**SELECTED PASSAGE**
================================

VOICESERVE, INC.
EQUITY INCENTIVE
PLAN
1.
Purpose . The purpose of the plan is to provide incentives
to attract, retain and motivate eligible persons whose present and
potential contributions are important to the success of VOICESERVE,
INC., a Delaware corporation (the “Company”), by
offering them an opportunity to participate in the Company’s
future performance through awards of Options and Restricted Stock.
Capitalized terms not defined in the text are defined in Section
22.
2.
Shares Subject to the Plan; Per-Person Award
Limitation.
2.1
Number of Shares Available . Subject to Sections 2.2 and 17,
the total number of Shares reserved and available for grant and
issuance pursuant to the Plan shall be Two Million (2,000,000)
Shares. Subject to Sections 2.2 and 17, Shares shall again be
available for grant and issuance in connection with future Awards
under the Plan that: (a) are subject to issuance upon exercise of
an Option but cease to be subject to such Option for any reason
other than exercise of such Option; (b) are subject to an Award
granted hereunder but are forfeited; or (c) are subject to an Award
that otherwise terminates without Shares being issued. Subject to
Sections 2.2 and 17, in no event shall the aggregate number of
Shares that may be issued pursuant to incentive stock options
exceed Two Million (2,000,000) Shares.
2.2
Adjustment of Shares . In the event that the number of
outstanding Shares is changed by a stock dividend,
recapitalization, stock split, reverse stock split, subdivision or
similar change in the capital structure of the Company without
consideration, then: (a) the number of Shares reserved for issuance
under the Plan; (b) the Exercise Prices of and number of Shares
subject to outstanding Options; and (c) the number of Shares
subject to other outstanding Awards shall be proportionately
adjusted, subject to any required action by the Board or the
shareholders of the Company and in compliance with applicable
securities laws.
2.3
Individual Award Limitation . Notwithstanding any other
provision in this Plan, and in addition to any requirements of this
Plan, the maximum number of Shares granted hereunder to any one
Participant may not exceed twenty percent (20%) of the total Shares
subject to the Plan (subject to adjustments as provided in Sections
2.2 and 17 hereof).
3.1 General . All Awards set forth herein
may be granted to employees, officers, directors, consultants and
advisors of the Company or Affiliate of the Company, provided such
consultants and advisors render bona fide services not in
connection with the offer and sale of securities in a
capital-raising transaction. A person may be granted more than one
Award under the Plan.
4.1 Compensation Committee . The Plan
shall be administered by a committee ("Committee") appointed by the
Company's Board of Directors. The membership of the Committee shall
be constituted so as to comply at all times with the then
applicable requirements for “outside directors” of Rule
16b-3 promulgated under the Exchange Act and Section 162(m) of the
Code. Any determination made by the Committee with respect to any
Award shall be made in its sole discretion at the time of grant of
the Award or, unless in contravention of any express term of the
Plan or Award, at any later time, and such determination shall be
final and binding on the Company and all persons having an interest
in any Award under the Plan.

================================

(Word and item position data)
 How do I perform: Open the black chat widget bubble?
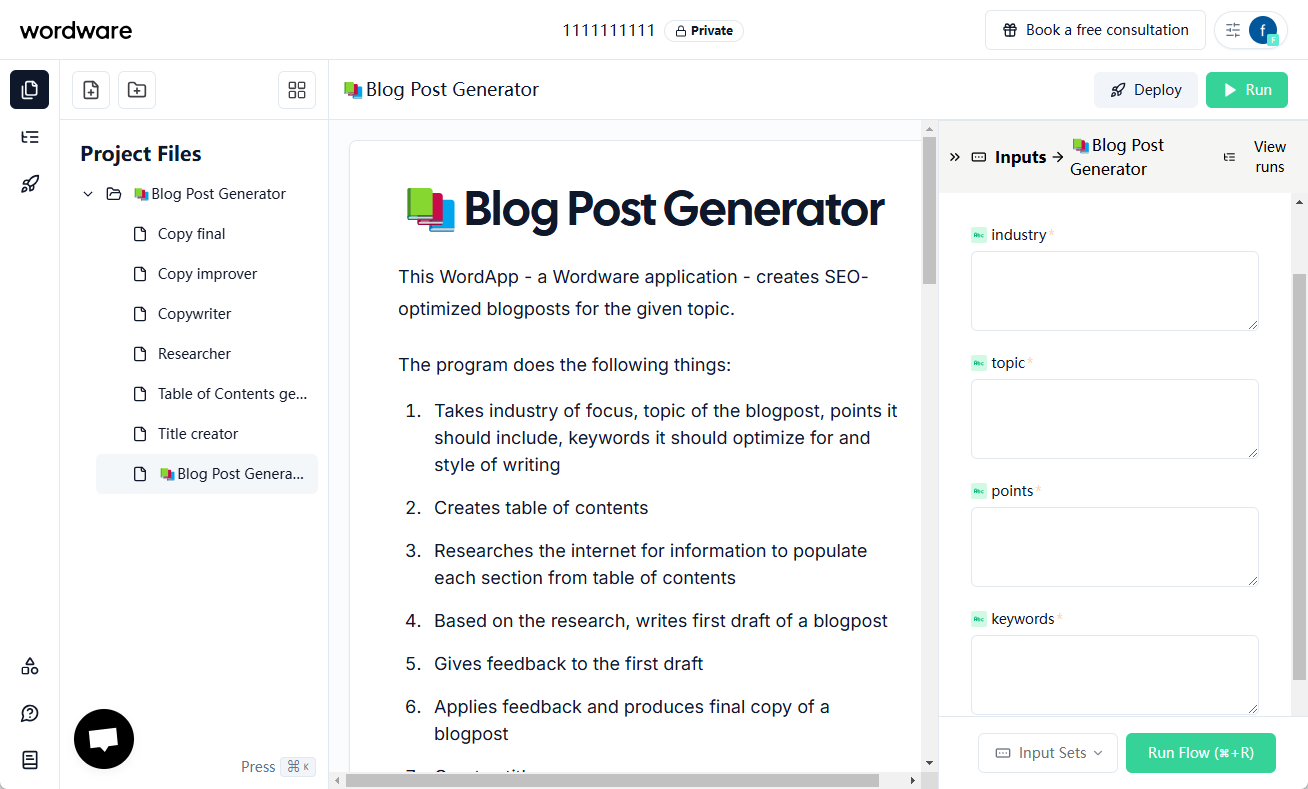point(104,739)
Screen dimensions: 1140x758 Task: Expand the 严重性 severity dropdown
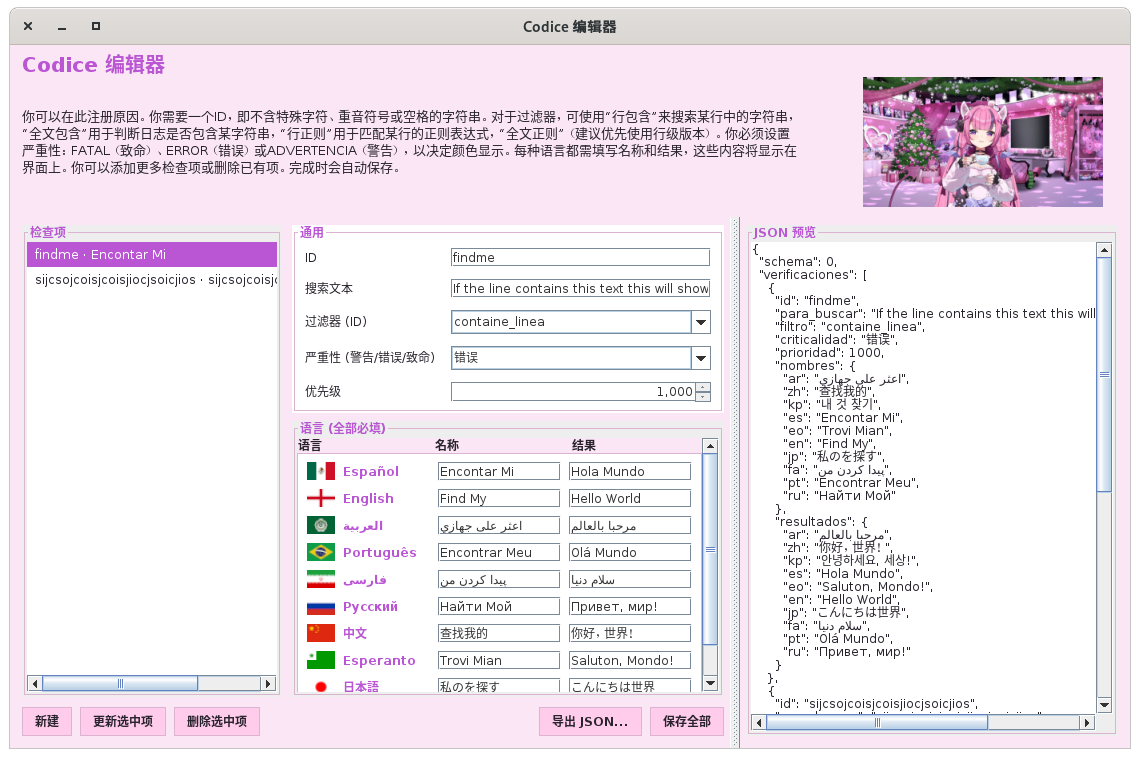[700, 357]
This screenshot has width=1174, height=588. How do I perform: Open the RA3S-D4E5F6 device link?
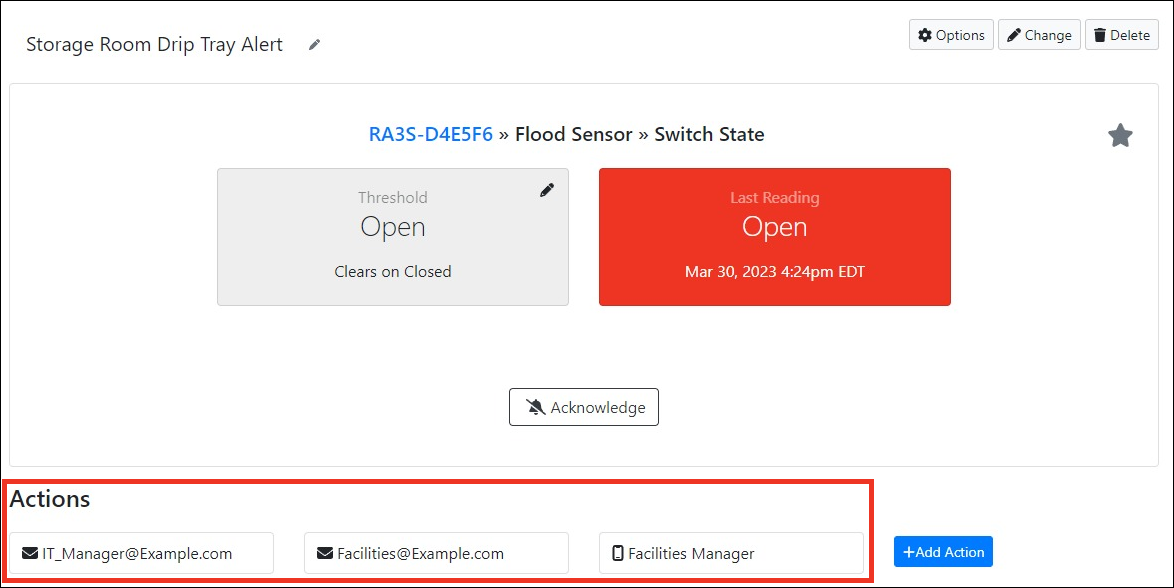431,134
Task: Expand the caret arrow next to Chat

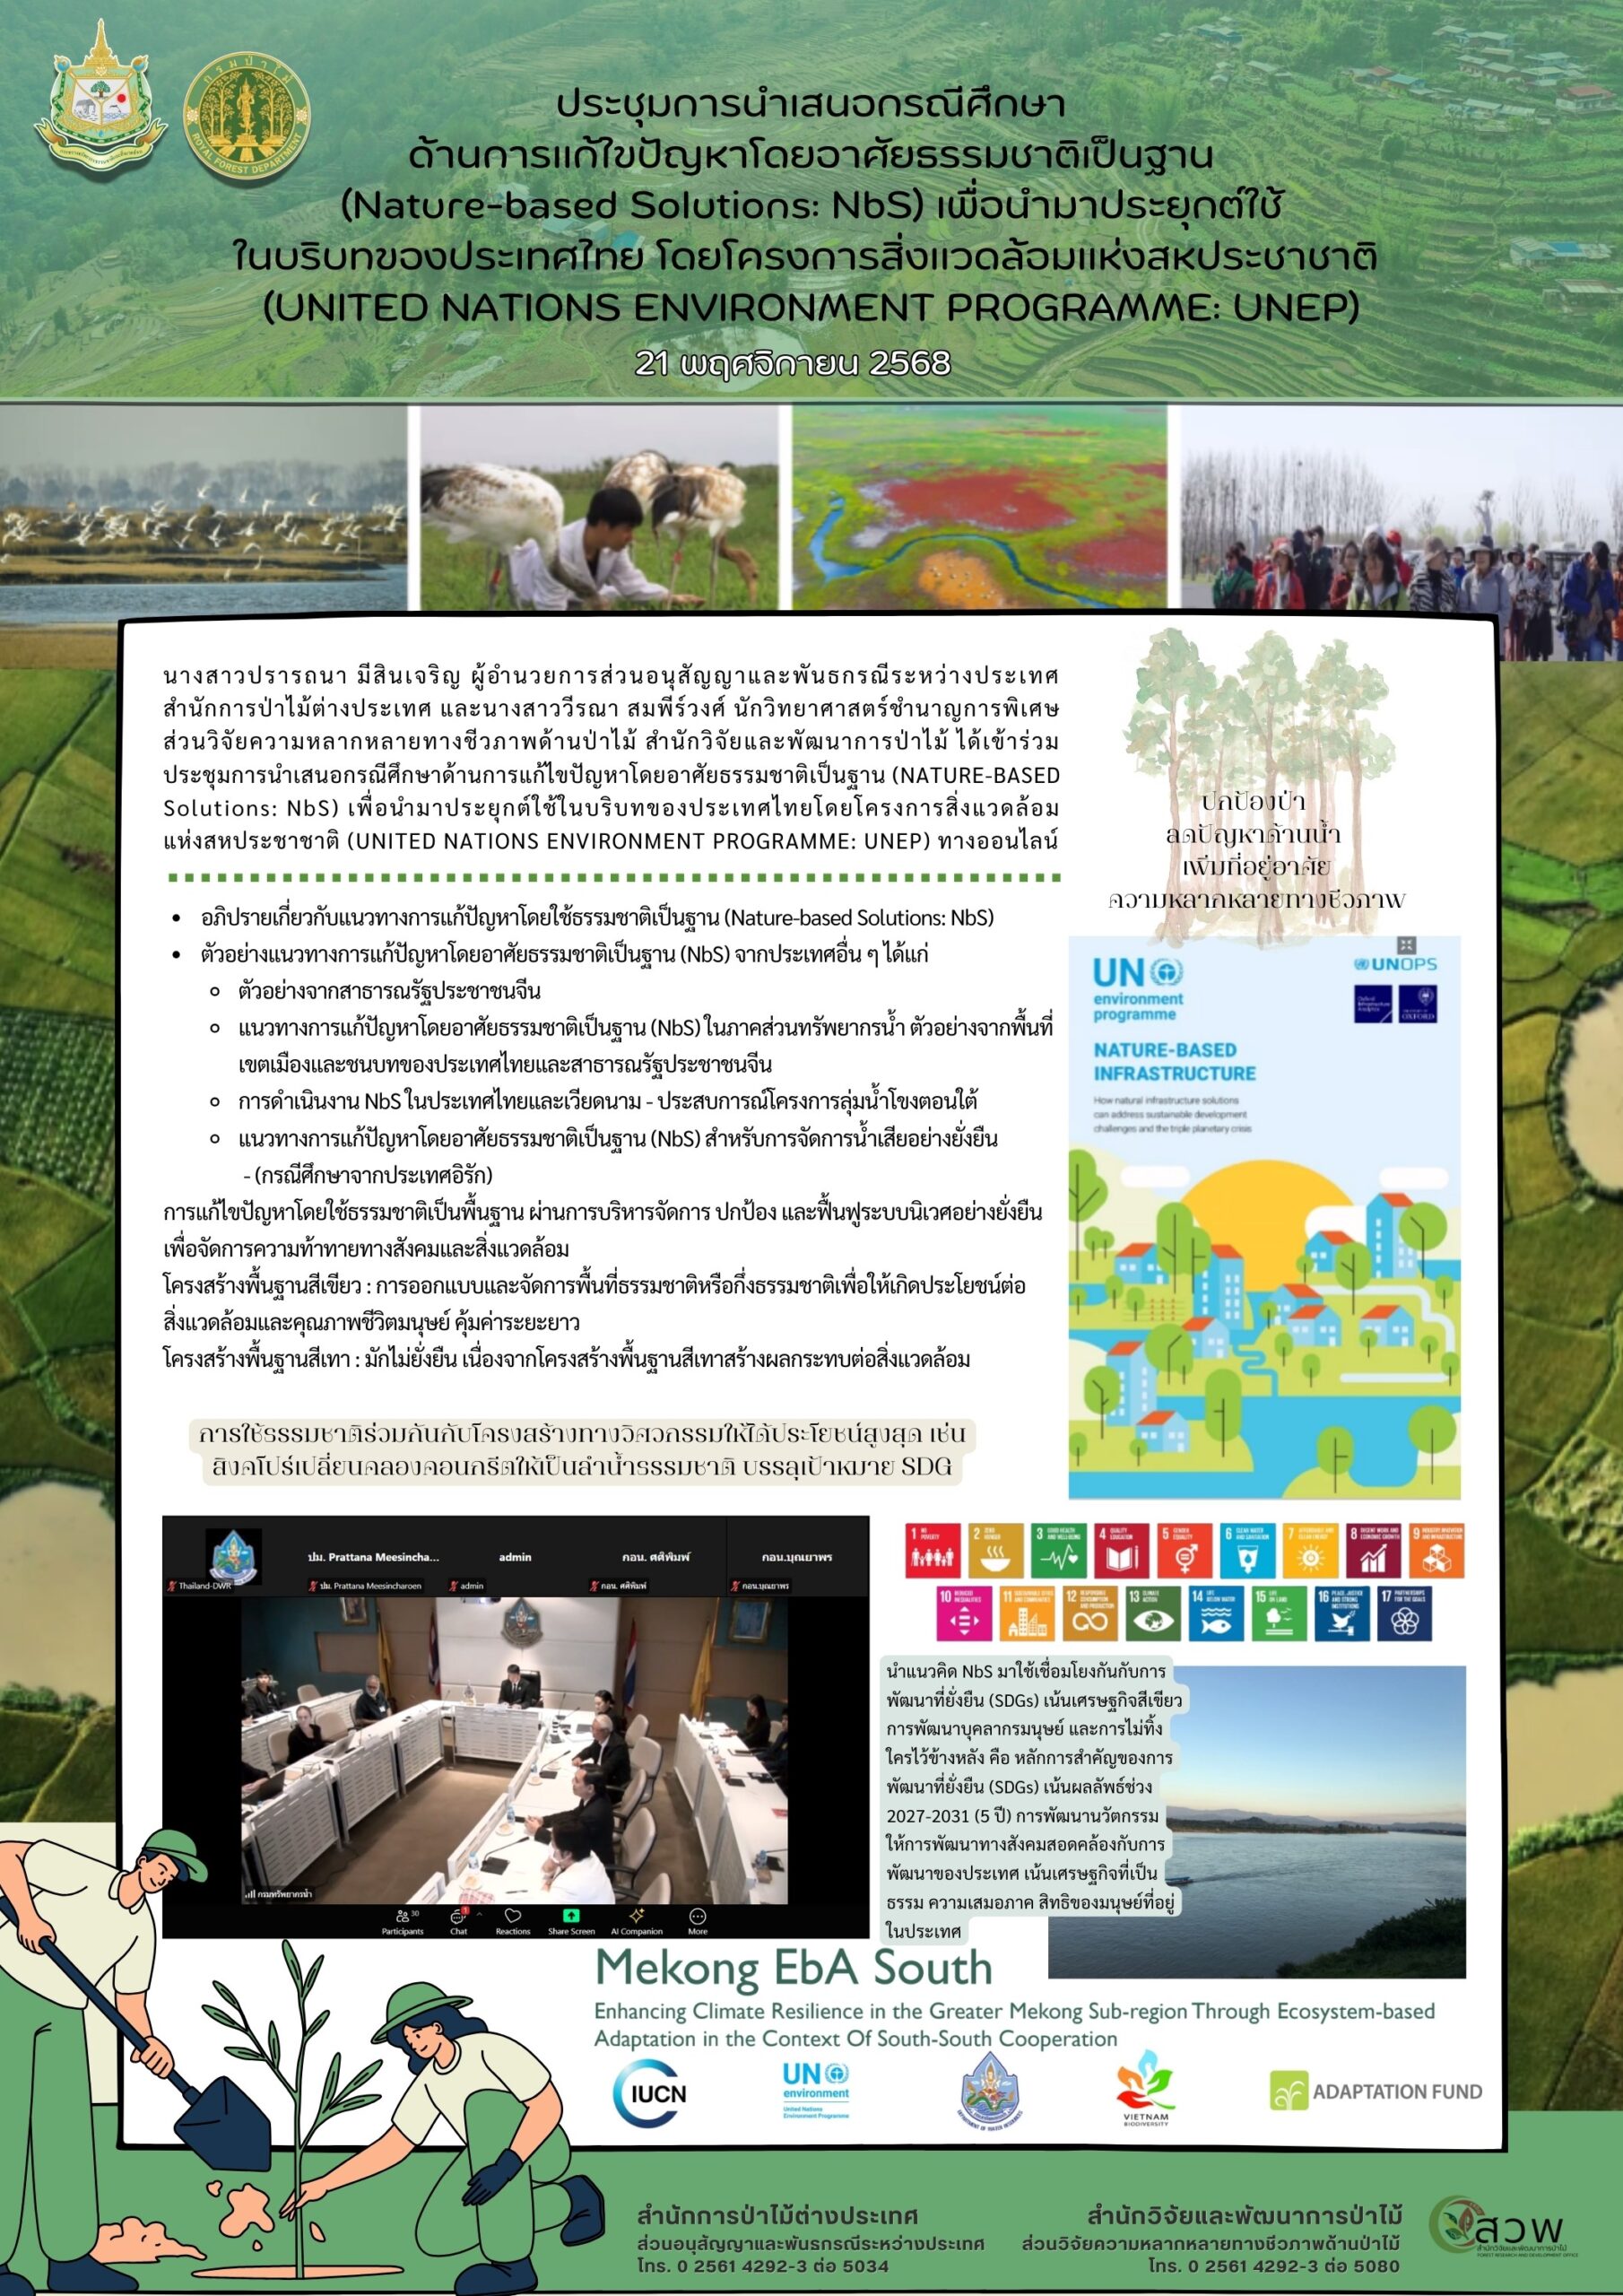Action: pyautogui.click(x=479, y=1914)
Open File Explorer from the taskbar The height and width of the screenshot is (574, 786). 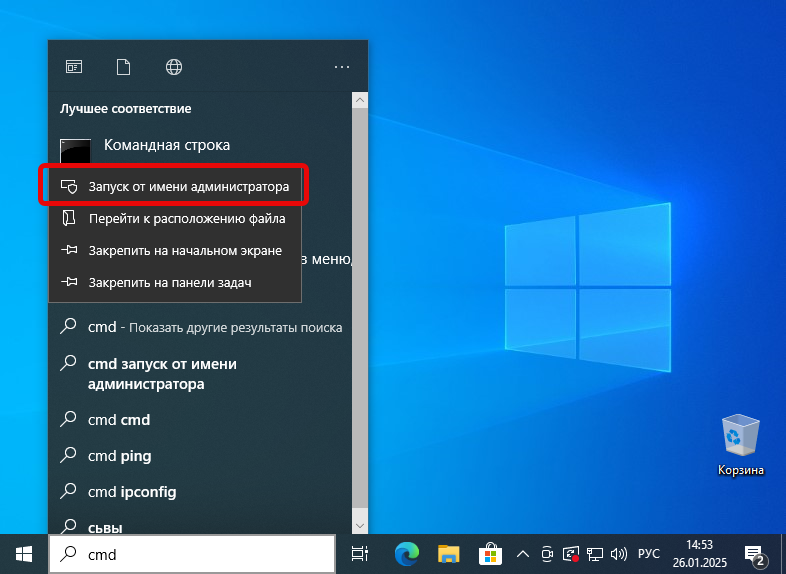(449, 553)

================================

**TASKS FOR THIS EXERCISE**
a) For each statement, say whether it agrees with the VoiceServe equity incentive plan, answering yes or no and quoting the deciding words: (i) The plan reserves two million Shares for grant and issuance. (ii) One Participant may be granted up to twenty-five percent of the total Shares under the plan. (iii) A person may receive only a single Award under the plan.
b) Answer these from the VoiceServe equity incentive plan:
(i) In which Section are capitalized terms that the text doesn't define given their definitions?
(ii) Who appoints the Committee that administers the plan?
(iii) In which state is the Company a corporation?
c) Copy out the part of the VoiceServe equity incentive plan starting with "Purpose . The" and going on through "Limitation.".
Nothing in the records is needed here.

**SOLVED TASKS**
a)
(i) Yes: "the total number of Shares reserved and available for grant and issuance pursuant to the Plan shall be Two Million (2,000,000) Shares"
(ii) No: "may not exceed twenty percent (20%) of the total Shares subject to the Plan"
(iii) No: "A person may be granted more than one Award under the Plan."

b)
(i) Section 22
(ii) The Company's Board of Directors
(iii) Delaware

c)
Purpose . The purpose of the plan is to provide incentives
to attract, retain and motivate eligible persons whose present and
potential contributions are important to the success of VOICESERVE,
INC., a Delaware corporation (the “Company”), by
offering them an opportunity to participate in the Company’s
future performance through awards of Options and Restricted Stock.
Capitalized terms not defined in the text are defined in Section
22.
2.
Shares Subject to the Plan; Per-Person Award
Limitation.